争いの後に、おひなさまの【たましい】になるとキツイ表情になって愛らしさがなくなってしまうので順番を決めることにした。それ以降は争うこともなく平穏にひな祭りを迎えることが出来た。


今年はエーちゃんの番だったが、去年から他の役目を担っていた。ひな祭りまでに戻る予定だったが長引いてしまい帰れなくなった。
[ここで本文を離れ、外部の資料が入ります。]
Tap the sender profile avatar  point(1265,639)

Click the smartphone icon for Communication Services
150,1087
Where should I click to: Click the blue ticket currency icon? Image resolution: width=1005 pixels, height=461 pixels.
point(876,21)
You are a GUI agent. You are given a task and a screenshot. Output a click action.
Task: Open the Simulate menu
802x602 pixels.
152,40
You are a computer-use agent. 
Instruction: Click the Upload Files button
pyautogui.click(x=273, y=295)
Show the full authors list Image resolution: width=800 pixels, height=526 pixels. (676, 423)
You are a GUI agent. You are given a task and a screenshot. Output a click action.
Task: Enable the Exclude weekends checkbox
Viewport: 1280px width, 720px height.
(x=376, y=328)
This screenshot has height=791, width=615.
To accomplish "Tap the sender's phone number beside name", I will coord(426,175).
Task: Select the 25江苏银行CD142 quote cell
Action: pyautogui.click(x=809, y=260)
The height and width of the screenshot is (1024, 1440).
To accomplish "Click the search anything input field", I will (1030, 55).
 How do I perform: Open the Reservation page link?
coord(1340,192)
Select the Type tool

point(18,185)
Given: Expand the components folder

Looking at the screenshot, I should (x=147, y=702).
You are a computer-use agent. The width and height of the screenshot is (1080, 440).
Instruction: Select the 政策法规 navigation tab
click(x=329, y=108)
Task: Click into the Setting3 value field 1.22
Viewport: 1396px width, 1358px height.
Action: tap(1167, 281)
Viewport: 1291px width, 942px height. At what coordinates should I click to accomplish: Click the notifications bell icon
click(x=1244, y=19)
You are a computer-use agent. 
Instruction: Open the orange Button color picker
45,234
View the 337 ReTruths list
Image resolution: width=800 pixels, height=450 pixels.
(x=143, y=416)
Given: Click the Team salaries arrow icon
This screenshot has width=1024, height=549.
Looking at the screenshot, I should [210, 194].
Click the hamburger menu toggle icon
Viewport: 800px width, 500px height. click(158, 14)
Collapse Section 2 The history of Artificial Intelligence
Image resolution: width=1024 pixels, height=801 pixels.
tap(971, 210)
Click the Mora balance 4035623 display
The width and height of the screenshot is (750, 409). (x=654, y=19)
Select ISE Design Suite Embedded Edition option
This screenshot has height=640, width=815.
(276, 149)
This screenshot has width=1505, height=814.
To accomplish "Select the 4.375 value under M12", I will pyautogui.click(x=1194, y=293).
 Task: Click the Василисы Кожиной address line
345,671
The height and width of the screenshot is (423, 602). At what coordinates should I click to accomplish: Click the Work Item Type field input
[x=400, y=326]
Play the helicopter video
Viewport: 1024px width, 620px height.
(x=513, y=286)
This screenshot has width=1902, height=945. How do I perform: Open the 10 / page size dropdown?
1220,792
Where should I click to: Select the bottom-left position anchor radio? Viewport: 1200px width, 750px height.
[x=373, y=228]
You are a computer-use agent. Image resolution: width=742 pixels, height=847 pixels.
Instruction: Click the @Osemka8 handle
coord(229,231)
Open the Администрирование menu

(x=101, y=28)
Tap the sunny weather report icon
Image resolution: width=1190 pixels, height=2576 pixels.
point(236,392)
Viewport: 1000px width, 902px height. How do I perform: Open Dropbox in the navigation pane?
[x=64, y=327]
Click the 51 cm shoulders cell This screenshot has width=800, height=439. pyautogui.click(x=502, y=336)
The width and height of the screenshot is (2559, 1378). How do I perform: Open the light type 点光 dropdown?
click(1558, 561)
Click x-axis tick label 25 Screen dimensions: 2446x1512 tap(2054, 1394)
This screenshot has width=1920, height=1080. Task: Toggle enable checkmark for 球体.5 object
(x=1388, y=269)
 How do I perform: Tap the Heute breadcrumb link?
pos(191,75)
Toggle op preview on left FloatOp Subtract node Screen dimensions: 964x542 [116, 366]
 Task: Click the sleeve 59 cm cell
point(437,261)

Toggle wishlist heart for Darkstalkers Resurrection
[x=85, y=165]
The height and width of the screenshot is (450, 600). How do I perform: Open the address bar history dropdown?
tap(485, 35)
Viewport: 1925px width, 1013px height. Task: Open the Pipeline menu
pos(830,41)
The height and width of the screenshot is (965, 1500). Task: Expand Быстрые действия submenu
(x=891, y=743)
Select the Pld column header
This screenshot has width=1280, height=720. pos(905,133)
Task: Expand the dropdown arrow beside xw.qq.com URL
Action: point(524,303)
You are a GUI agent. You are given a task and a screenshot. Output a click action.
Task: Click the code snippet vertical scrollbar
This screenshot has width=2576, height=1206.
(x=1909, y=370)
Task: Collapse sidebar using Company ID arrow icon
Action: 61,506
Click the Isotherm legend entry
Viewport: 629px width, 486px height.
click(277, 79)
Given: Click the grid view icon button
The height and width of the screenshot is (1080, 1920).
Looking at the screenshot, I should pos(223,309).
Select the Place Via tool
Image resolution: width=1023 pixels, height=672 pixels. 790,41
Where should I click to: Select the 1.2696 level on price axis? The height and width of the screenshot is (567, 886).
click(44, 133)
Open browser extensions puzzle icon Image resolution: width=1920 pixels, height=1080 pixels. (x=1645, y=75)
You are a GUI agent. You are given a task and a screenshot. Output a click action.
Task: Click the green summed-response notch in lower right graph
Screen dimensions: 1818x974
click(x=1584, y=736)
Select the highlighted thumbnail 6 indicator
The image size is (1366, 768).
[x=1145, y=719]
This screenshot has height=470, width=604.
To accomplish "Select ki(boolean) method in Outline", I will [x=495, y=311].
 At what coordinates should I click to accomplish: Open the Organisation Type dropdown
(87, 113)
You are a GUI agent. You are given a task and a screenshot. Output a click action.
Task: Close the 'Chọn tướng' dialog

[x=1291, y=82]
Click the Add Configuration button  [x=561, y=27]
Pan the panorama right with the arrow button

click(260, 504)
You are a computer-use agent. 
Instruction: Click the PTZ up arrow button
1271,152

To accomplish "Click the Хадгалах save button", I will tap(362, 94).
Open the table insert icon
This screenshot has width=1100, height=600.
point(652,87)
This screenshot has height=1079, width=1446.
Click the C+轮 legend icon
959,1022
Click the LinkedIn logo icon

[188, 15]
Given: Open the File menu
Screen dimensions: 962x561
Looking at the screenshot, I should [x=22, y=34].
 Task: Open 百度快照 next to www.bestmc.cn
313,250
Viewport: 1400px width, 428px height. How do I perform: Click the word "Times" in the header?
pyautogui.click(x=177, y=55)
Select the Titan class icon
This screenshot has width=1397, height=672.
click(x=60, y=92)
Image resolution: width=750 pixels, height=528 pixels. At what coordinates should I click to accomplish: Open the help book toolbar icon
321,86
それを知った精霊達は今年は誰がおひなさまをするのか?と騒ぎ始めた。

おひなさま当番を管理しているヌシ様は今年は一波乱あるのではないかと戦々恐々としていた。


6人の精霊は口々に自分の意見を主張する。


「今年の当番のエーちゃんが戻って来ないんだって!おひなさま私でもいい?」


「順番でいくとエーちゃんの次は私だから、わ・た・し!」


「平等にジャンケンで決めたらいいんじゃない?」


「みんなやりたいんだし、手足とかパーツ担当して全員おひなさまになるとか?」


「手足担当なんて嫌!!絶対顔がいい!早い者勝ちにしようよ!」



次の瞬間6人の精霊はお互いをチラッと見て全員が姿を消した。



「ママっ!今年もおひなさまを出す?今年は茉優まゆが出してもいい?」


「そうね。茉優も大きくなったしお願いしようかな。」


茉優は嬉しそうにその箱を開けた。が、次の瞬間


「ぎゃーーーっ!」


母は茉優の異様な反応に驚いて茉優をみた。


茉優の手には、顔だけしかないおひなさまがあった。その顔には5つの目鼻が歪んで並んでいた。


天上からヌシ様とエーちゃんがその様子を伺っていた。

「これであやつらも「トリの降臨」だな。」

「…トリの降臨?」


ヌシ様はニヤリ笑って言った。

「トリ…すなわち最後という意味じゃ。精霊にとって降臨は良い意味ではない。あやつらは下界に降りて人として生きる修行するのだ。苦労するじゃろうのぉ」


エーちゃんはヌシ様の恐ろしさをと知った。